研修も終わって、、、いよいよ、寮生活っていうか、、、社会人として仕事をしだす。 この会社は車で通う地元の社員が多く、女性もたくさんいた。 この頃、今と違って面白い風習っていうか、考えみたいなことがあった。 それは女性の適齢期が23歳~25歳ぐらいっというような空気があって、その年を過ぎても結婚しないで会社にいると完全にお局様(おつぼねさま)扱いされていた。 だから、みんなその時期に寿退社することに憧れ、結局、結婚できなくても25、6歳になると寿退社であるかのように黙って辞めていく人が多かった。 そして無事?に結婚して一旦辞めた人はその後、子供を産み子供から手が放せられるようになると自慢げに再びパート社員として帰ってきていた。 可笑しかったのはお局様にならず、夢を果たし寿退社はするものの、その後すぐにパート社員になるという今考えると大変にもったいない可笑しな行動をする人もいた。 結婚してもそのまま正社員でいればいいのに、、、? 異常なまでに寿退社に憧れ、自慢げな顔をして再び会社に戻ってくることが全て、、、みたいだった。 

 

 こんな空気はココだけに留まらず焼津を含め全国的であったと思う。 いつ頃から何故、今のような27歳~35歳ぐらいの適齢期に変わってしまったのだろうか? 決して昔の風習の方が良いとは言い切れないが、あの頃にはあった女性の繊細な恥ずかしさみたいなものが懐かしく思えるのは自分だけなのか、、、?今では30後半でも40を過ぎても平気で子供を生めるようになったが、あの頃は30を過ぎてからの出産は高齢出産と世間では云われ、母子ともに危険が伴うと聞かされていた。 医学も進み、考え方やモラルまで変化し続けていますが、20歳ぐらいの若い年齢で子供を生んだ方が母子ともに健康である確立が高いということは今も変わらず常識とされていますから、個人的には23歳の適齢期ってのは大賛成です、、、、まぁ、経済力あってのことですが。  
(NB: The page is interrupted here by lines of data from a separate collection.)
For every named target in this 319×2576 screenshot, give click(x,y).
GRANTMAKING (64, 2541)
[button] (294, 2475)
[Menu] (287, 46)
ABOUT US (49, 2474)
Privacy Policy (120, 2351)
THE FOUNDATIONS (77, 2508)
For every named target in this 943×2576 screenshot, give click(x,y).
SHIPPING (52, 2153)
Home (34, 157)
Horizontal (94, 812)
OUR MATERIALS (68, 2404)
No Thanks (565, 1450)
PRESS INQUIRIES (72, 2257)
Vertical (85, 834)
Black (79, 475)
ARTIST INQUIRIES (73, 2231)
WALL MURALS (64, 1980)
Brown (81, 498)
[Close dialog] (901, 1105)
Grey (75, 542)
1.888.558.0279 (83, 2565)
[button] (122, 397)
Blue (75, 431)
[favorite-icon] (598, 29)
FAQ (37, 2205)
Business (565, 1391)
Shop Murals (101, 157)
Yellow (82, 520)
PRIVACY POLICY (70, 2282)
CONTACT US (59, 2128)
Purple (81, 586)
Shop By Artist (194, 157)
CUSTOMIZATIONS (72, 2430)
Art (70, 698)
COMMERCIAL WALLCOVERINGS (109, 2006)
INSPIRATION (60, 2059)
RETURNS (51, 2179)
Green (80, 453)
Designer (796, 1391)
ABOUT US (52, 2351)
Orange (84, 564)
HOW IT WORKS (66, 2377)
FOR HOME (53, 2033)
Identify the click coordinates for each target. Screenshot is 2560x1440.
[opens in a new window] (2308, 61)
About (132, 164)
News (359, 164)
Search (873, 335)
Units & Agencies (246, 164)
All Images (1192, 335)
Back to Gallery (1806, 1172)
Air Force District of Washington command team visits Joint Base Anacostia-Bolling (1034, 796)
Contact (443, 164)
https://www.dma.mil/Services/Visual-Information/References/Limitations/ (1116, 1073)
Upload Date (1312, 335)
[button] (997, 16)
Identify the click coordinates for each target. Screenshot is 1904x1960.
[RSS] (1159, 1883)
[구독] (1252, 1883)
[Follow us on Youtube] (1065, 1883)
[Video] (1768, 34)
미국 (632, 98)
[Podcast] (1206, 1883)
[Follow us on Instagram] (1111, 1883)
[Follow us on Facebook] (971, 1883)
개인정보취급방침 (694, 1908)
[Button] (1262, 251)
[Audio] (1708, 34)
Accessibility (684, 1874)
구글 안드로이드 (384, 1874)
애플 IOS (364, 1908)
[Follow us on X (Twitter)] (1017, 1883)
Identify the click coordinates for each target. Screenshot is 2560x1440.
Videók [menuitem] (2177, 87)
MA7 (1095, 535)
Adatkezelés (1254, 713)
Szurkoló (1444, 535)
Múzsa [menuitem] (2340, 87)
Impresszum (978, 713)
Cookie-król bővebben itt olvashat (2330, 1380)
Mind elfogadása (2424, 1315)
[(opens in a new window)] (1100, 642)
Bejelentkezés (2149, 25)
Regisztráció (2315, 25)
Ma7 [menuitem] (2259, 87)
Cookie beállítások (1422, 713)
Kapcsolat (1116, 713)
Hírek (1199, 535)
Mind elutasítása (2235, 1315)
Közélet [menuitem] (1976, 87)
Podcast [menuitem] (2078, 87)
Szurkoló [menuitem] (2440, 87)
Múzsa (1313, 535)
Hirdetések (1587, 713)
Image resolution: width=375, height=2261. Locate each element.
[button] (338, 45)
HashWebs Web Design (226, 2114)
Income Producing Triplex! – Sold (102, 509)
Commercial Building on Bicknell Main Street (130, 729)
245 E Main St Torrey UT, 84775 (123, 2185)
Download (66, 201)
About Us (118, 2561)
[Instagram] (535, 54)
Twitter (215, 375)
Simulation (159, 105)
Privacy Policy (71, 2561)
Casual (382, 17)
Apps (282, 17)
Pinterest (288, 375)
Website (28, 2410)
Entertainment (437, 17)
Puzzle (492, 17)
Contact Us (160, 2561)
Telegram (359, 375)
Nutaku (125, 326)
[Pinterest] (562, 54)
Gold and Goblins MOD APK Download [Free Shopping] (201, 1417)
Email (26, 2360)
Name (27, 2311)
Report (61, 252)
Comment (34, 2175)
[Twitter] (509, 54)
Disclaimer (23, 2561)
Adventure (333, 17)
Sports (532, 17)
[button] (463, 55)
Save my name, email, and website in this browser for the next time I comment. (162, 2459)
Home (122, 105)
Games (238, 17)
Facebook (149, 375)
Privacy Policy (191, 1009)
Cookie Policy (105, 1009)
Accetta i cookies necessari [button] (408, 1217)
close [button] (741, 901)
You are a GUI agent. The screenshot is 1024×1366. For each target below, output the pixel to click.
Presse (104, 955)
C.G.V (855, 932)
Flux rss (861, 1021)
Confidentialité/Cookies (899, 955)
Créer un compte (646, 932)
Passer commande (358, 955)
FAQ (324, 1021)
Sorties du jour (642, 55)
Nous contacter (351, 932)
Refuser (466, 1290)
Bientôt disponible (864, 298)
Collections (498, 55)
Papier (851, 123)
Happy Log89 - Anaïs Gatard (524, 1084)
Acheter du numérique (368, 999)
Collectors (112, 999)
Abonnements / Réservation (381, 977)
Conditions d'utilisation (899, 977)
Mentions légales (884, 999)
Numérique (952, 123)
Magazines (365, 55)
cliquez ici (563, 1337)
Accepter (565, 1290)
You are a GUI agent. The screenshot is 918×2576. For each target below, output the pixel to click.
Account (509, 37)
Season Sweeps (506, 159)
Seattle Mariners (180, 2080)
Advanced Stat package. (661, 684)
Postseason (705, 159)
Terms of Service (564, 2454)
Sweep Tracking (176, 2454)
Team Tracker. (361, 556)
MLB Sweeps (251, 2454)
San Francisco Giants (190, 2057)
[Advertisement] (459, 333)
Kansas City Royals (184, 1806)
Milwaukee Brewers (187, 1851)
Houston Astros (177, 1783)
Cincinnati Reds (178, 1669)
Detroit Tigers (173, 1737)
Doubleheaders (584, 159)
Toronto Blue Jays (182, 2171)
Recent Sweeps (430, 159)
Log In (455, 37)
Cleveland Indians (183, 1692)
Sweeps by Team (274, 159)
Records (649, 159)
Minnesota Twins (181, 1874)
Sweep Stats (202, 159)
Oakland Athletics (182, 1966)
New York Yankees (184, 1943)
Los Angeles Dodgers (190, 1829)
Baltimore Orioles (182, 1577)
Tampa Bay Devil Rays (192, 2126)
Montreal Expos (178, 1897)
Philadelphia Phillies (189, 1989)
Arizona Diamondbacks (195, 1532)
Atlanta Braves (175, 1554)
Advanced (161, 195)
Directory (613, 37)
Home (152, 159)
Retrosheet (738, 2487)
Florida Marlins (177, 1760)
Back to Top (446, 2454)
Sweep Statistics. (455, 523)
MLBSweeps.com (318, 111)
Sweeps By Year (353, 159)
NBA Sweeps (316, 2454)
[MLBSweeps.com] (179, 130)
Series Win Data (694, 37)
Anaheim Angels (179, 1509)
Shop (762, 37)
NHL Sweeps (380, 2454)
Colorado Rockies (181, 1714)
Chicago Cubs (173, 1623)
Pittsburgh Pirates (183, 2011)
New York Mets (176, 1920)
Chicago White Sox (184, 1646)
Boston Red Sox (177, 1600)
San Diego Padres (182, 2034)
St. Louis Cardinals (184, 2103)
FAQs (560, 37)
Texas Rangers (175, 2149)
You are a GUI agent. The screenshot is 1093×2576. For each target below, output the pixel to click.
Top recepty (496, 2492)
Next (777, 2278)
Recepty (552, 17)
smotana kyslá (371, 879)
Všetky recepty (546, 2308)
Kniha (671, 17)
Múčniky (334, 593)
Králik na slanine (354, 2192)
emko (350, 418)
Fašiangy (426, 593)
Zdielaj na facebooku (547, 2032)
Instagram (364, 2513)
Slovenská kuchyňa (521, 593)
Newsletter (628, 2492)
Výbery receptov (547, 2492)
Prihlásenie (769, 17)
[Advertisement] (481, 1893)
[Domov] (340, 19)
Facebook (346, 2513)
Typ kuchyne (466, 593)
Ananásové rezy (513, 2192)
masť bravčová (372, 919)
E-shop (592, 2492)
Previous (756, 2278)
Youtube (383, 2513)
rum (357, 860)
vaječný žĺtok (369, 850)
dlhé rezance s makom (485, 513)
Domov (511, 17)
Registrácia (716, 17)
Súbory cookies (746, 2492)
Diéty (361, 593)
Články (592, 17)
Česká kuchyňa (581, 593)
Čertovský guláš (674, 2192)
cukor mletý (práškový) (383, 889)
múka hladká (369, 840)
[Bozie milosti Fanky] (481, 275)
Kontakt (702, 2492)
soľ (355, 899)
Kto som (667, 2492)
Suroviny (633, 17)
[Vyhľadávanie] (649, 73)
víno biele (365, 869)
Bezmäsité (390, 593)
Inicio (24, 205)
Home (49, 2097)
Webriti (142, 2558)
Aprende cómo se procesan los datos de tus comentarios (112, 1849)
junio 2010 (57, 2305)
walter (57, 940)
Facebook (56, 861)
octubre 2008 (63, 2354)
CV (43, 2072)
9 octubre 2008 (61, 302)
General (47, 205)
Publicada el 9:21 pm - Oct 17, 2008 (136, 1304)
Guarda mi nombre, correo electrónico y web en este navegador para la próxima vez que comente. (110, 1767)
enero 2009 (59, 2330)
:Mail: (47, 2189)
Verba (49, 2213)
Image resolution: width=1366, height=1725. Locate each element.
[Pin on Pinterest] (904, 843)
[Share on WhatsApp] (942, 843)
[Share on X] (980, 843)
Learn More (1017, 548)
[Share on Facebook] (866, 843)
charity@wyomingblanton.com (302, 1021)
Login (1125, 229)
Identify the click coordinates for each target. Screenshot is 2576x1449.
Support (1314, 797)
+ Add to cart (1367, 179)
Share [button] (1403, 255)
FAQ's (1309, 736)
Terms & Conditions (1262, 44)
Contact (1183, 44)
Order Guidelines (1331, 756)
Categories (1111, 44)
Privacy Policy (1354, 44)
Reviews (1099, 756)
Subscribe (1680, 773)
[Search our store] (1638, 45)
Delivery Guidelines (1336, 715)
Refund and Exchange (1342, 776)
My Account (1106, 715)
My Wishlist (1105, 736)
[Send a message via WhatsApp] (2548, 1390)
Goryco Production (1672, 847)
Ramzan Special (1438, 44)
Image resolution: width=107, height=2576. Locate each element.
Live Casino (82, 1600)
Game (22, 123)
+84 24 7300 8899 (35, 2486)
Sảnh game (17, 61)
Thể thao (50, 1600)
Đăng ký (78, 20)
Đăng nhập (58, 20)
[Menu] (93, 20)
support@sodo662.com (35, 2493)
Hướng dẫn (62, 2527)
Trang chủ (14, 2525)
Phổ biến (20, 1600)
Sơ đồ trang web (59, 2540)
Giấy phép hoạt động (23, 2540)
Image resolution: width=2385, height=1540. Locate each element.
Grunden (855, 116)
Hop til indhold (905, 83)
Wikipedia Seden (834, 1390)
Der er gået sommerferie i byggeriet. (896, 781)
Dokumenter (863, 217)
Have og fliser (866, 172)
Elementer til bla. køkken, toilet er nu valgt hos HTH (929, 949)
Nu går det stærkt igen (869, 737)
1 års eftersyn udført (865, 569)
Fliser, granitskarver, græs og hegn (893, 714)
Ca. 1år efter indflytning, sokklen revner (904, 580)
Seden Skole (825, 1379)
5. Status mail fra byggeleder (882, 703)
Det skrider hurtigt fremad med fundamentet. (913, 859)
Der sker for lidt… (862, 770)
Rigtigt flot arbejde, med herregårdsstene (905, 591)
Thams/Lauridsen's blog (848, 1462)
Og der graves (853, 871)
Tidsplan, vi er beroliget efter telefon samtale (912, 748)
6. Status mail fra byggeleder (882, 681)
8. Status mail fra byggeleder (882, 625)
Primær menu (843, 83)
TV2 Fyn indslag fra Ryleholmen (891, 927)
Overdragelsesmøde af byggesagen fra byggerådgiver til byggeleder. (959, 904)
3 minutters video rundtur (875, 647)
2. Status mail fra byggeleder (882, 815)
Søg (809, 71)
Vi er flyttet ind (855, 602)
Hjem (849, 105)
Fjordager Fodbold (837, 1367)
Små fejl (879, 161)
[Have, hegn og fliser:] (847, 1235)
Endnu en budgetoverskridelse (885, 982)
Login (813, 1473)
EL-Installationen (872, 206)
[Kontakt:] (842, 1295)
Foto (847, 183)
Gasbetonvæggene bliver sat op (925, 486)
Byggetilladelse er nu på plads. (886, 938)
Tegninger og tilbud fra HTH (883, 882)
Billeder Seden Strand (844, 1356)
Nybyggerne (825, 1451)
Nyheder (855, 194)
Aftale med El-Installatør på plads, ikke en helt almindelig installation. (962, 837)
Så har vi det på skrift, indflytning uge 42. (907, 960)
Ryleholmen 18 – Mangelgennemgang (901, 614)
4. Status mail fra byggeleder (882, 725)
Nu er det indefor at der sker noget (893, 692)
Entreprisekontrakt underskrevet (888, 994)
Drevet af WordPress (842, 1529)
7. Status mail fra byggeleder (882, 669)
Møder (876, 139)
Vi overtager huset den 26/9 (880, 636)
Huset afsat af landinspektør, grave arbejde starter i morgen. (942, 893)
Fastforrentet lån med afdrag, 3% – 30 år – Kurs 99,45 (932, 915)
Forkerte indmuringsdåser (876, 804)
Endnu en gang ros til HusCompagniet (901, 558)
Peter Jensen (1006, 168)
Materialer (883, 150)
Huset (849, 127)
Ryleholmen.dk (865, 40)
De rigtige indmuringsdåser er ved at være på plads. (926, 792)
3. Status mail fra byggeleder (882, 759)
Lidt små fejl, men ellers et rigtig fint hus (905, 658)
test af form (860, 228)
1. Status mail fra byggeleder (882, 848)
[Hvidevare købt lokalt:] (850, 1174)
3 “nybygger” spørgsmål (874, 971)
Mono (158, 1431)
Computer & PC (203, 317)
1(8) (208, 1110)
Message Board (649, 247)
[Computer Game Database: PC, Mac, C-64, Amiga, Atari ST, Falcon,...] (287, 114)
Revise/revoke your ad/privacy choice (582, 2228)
 寮から通う人は1割にも満たないようだった。 寮には期間社員っていうか、出稼ぎみたいに見られている東北のオジサンもいて、、、地元の人ではない俺たちも同じように見られていたのかも知れない。  

 工場は幾つかのラインに分けられていた、、、プラスチックの成型、組み立て機械、印刷っと。 最初に割り当てられたのがお醤油の赤いキャップの組み立てというか、自動はめ込み機のオペレーターだった。 その機械は下側のキャップと上側のキャップのネジを自動で合わせ、回し、はめていくといったもので俺はそれぞれのキャップをホッパーに入れることと、出来上がって一定量溜まったキャップを除け、次の入れ物を置くといった簡単なことだった。 しかし、何時間もやっていると問題が起き始めた。

 

 この上下のキャップは当然社内で作られていて時より検査の見落としで不良が混じっていると上手く勘合できずに機械にキャップがグチャグチャになって挟まれてしまう。 機械は異常停止するとブザーの音と共に機械上部についたパトカーと同じ赤色灯が光りグルグル回った。 製品がいいからと安心していても機械的な問題なのか、それぞれのキャップが上手く流れないで グギ、グ、グ、グ、グ っという嫌な音と共に挟み混んでしまうことが時より起きた。 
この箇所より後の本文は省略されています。